#### Dados de entrada:
------------------------------------------------
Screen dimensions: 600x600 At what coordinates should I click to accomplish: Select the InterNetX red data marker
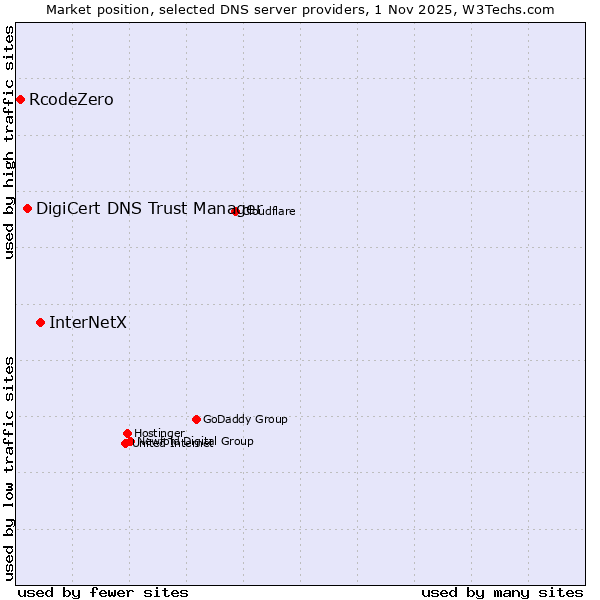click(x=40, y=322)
------------------------------------------------
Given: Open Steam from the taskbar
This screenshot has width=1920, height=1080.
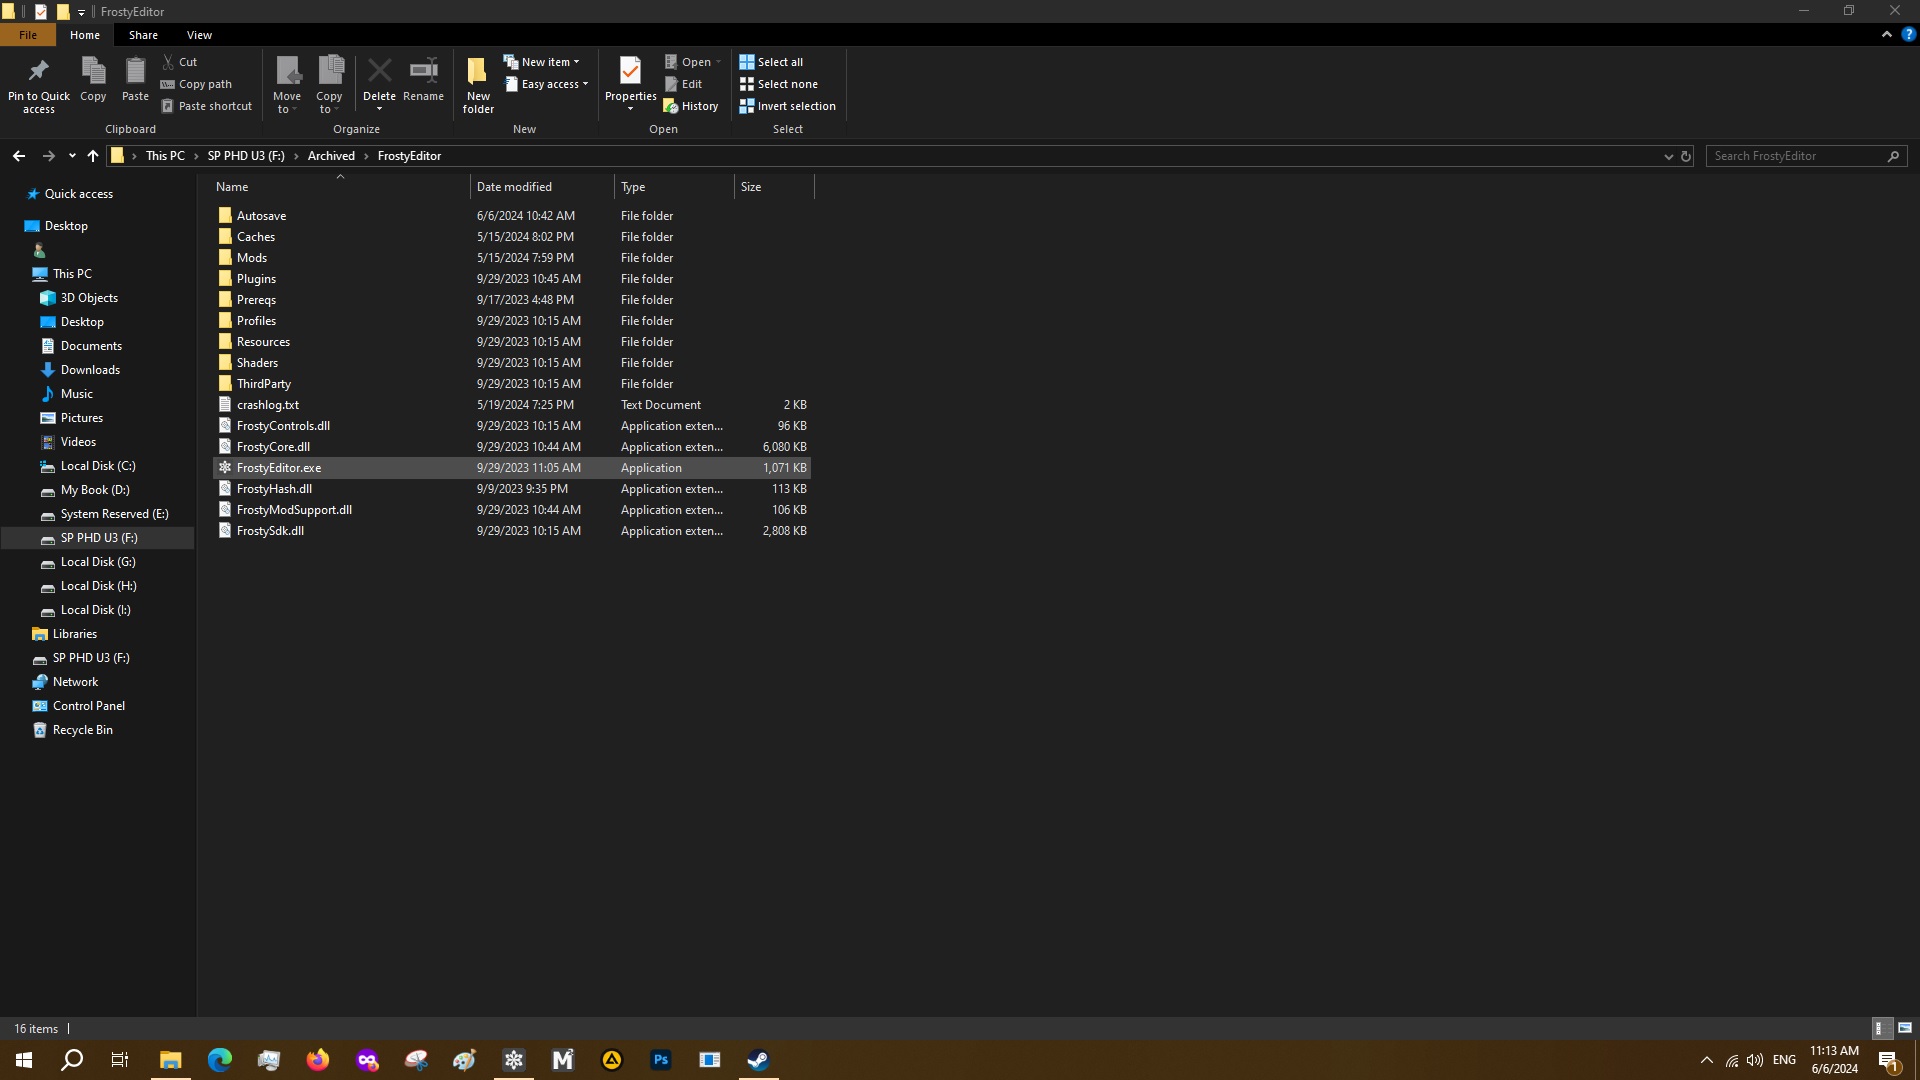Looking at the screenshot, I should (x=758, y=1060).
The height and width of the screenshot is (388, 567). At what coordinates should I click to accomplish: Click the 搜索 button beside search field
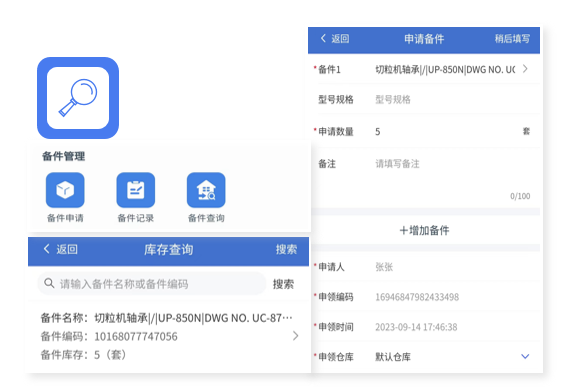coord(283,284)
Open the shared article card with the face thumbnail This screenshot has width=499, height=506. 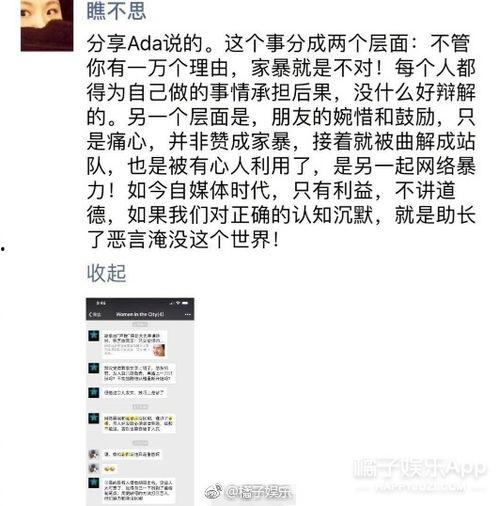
------------------------------------------------
#### Tarefa a realizar:
Redimensione o trecho da listagem que vai da linha que contém "Screen dimensions: 600x600" até a linha que contém "click(x=40, y=322)", ambas incluídas, reproduzindo todo o texto e multiplicando por 1,15 apenas as coordenadas das respostas, com arredondamento para o inteiro mais próximo e metades para cima. Deixe as imagens de fora da resposta.

#### Tarefa concluída:
Screen dimensions: 600x600 At what coordinates should I click to accomplish: Select the InterNetX red data marker
click(x=46, y=370)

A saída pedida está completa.